Да, был — страница 5 из 49

Шли молча, оврагами и лощинами. На открытых местах пригибались, скользили от куста к кусту. Через час Старко остановился, сказал: «Торопиться некуда, отдохнем» и, как только сел, принялся рассматривать подметку на левом сапоге. Она еле-еле держалась.

Русин раскрыл полевую сумку, пошарил в ней, оторопело, вопросительно, взглянул на Старко и нерешительно сказал:

— Слушай, Остап Данилович, не могу найти партийный билет и командирское удостоверение. Ты, случайно, не видел?

Старко кивнул головой:

— Эге, видел…

— Где?

— В пещере остался твой билет, — не моргнув глазом, ответил Старко. — И удостоверение там. Вложил в консервную банку и закопал.

Кровь отхлынула от лица Русина. Он побледнел, резко схватил Старко за руку чуть повыше кисти:

— Да как ты смел? Кто позволил тебе?

Старко высвободил руку, невозмутимо посмотрел на друга и медленно, внушительно сказал:

— Сердце позволило. То самое сердце, которое приказало спасти и выходить тебя.

— Да как же так? >— оторопел Русин.

— Да так: взяло и позволило. Мы в глубоком вражеском тылу. Не к чему носить партбилет в сумке. Считай, будто переведен ты на нелегальное положение и вроде как бы ушел в подполье. А вернешься — разыщешь и билет и удостоверение. При нужде найдешь пещеру?

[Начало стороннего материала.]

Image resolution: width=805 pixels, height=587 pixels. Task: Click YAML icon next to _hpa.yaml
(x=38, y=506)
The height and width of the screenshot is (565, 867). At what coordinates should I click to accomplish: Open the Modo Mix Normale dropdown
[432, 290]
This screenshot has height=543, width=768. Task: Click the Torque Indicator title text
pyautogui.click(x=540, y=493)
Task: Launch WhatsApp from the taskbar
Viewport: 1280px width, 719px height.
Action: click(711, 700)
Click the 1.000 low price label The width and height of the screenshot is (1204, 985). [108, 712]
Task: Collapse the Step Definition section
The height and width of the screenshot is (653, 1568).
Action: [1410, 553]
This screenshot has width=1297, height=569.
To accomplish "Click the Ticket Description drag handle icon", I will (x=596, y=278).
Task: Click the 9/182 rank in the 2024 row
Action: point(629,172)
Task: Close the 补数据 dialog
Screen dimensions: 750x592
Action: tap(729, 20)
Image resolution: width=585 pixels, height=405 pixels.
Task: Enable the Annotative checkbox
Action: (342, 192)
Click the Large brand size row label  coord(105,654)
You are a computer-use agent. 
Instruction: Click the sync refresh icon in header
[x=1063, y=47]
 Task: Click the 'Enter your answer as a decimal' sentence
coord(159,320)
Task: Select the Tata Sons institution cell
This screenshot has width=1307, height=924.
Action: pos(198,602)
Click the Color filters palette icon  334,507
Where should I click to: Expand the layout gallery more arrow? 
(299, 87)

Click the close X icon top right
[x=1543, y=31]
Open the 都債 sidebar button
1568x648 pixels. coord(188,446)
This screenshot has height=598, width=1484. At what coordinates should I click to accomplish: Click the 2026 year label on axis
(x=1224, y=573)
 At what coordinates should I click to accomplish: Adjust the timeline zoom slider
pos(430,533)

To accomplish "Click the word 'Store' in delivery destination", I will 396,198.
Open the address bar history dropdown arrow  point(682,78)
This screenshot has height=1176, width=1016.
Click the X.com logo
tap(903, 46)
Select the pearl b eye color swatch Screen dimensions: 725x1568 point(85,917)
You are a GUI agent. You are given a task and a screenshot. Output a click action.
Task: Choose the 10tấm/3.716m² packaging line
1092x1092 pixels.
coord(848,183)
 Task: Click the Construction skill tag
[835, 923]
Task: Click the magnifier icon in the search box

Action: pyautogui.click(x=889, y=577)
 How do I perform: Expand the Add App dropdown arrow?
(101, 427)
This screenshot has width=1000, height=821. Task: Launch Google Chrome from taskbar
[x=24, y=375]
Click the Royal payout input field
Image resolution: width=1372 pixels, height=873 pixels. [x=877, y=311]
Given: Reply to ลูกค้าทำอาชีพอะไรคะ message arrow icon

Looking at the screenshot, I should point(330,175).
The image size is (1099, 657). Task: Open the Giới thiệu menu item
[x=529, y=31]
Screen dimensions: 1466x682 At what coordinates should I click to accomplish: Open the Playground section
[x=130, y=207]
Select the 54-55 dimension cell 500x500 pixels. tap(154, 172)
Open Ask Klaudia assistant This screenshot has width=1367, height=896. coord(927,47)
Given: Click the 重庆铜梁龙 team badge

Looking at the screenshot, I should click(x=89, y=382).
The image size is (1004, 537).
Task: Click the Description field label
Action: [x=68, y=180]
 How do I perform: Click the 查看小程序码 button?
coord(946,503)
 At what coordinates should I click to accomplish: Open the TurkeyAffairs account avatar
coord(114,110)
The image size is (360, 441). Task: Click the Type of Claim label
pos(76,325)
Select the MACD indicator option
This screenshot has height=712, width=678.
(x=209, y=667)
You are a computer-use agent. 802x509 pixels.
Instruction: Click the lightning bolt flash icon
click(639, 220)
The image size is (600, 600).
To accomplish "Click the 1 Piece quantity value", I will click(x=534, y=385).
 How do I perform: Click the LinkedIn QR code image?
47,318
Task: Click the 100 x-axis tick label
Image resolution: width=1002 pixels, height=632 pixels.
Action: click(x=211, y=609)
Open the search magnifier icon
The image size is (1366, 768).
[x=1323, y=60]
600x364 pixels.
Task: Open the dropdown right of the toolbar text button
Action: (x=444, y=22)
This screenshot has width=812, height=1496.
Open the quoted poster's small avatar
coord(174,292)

Русин машинально ответил: «Конечно, что за вопрос?»

— Так вот, — продолжал Старко, — как войдешь, так и ищи в левом крайнем углу.

— А ты, — допытывался Русин, — свой партийный документ тоже спрятал в пещере?

Старко, помолчав, мотнул головой и процедил:

— Нет, мой при мне. В сердце ношу. Беспартийный я, Владимир Николаевич, беспартийный. — Старко решительно поднялся, подтянул голенище и сказал: — Вставай, пошли. Скорее дойдем — дольше отдохнем. Тут уж таиться нечего, немца нема, хай ему грець…

К селу, где жил дед, обещавший указать дорогу в леса, подошли засветло. Свернув с проселка, друзья выбрались по тропинке на огороды. До хаты деда оставалось метров сорок-пятьдесят.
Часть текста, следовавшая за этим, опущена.